Preloading tables from data files

Now it is time to preload your quotations database with some interesting material, using Oracle's SQL*Loader utility. With Emacs, examine the file
/web/yourvirtualserver/www/psets/basics/tcl/quotation-list.ctl
This is a SQL*Loader control file. You'll look at SQL*Loader more in Oraexercise 1 (below). For now, just invoke SQL*Loader from the Unix shell with the sqlldr command:
sqlldr userid=your-id control=quotation-list.ctl
Here your-id should be your database username followed by a slash, followed by your database password. Reload the quotations.tcl web page, and verify that the new quotations are in the data base. If you check you directory, you should see that SQL*Loader also generated a quotation-list.log file.

Working with AOLserver and Oracle

Study the source code for the pages quotations.tcl and quotation-add.tcl, paying particular attention to how they access the database. Notice how they represent SQL commands as strings in Tcl, which are then used together with appropriate Tcl commands from the database API. You can find some documentation on the API in Brief introduction to database access using AOLServer and the ACS, but the comments in the code files should be reasonably self-explanatory.

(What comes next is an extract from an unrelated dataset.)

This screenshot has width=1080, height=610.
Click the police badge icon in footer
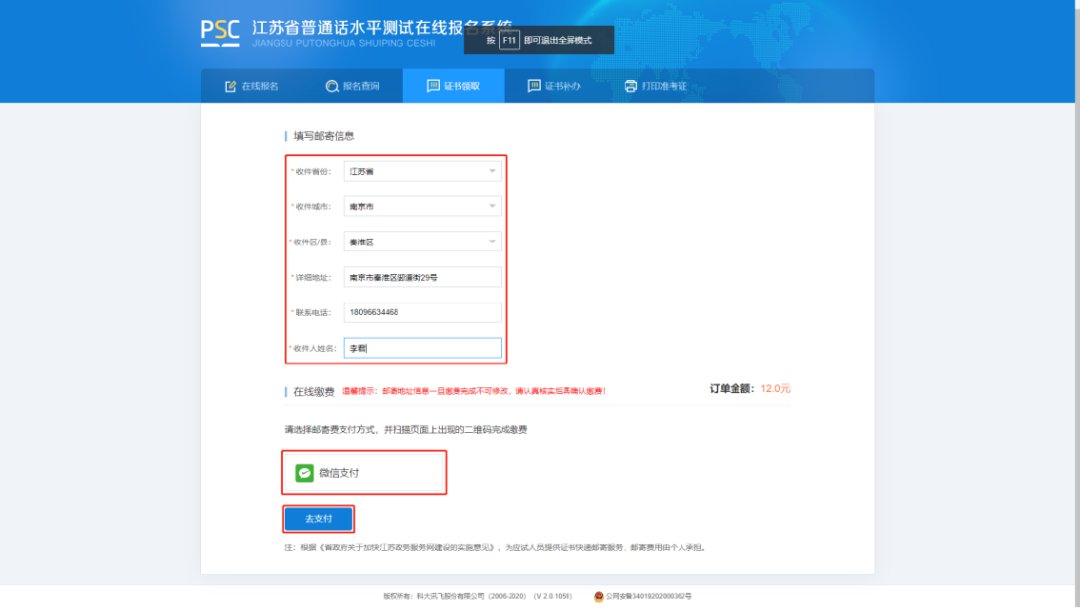tap(599, 596)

Exercise 7: Improving the User Interface for data entry

Go back to the main quotations.tcl page and modify it so that categories entry is done via a select box of existing categories (you will want to use the "SELECT DISTINCT" SQL command). For new categories, provide an alternative text entry box labeled "new category". Make sure to modify quotation-add.tcl so that it recognizes when a new category is being defined.

Hint: In order to simplify debugging, you may find it useful to test your query using SQL*PLUS in the shell, before integrating the query into a Tcl page.

Exercise 8: Searching

Add a small form at the top of quotations.tcl that takes a single query word from the user. Build a target for this form that returns all quotes containing the specified word. Your search should be case-insensitive and also look through the authors column.

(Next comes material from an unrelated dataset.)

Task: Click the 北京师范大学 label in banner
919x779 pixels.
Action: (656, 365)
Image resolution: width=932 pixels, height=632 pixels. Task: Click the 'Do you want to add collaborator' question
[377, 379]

Hint 1: Read about simple queries in SQL for Web nerds.

Hint 2: like '%foo%'

Hint 3: SQL's UPPER and LOWER functions

Personalizing Web services with cookies

We'd like you to build a system that implements per-user personalization of the quotation database. The overall goal should be

You can personalize Web services with the aid of magic cookies. A cookie issued by the server directs the browser to store data in browser's computer. To issue a cookie, the server includes a line like

Set-Cookie:  cookie_name=value; path=/ ; expires=Fri, 01-Jan-2010 01:00:00 GMT
in the HTTP header sent to the browser. Here cookie_name is the name for this cookie, and value is the associated value, which can contain any character or format except for semicolon, which terminates a cookie. The path specifies which URLs on the server the cookie applies to. Designating a path of slash (/) includes all URLs on the server.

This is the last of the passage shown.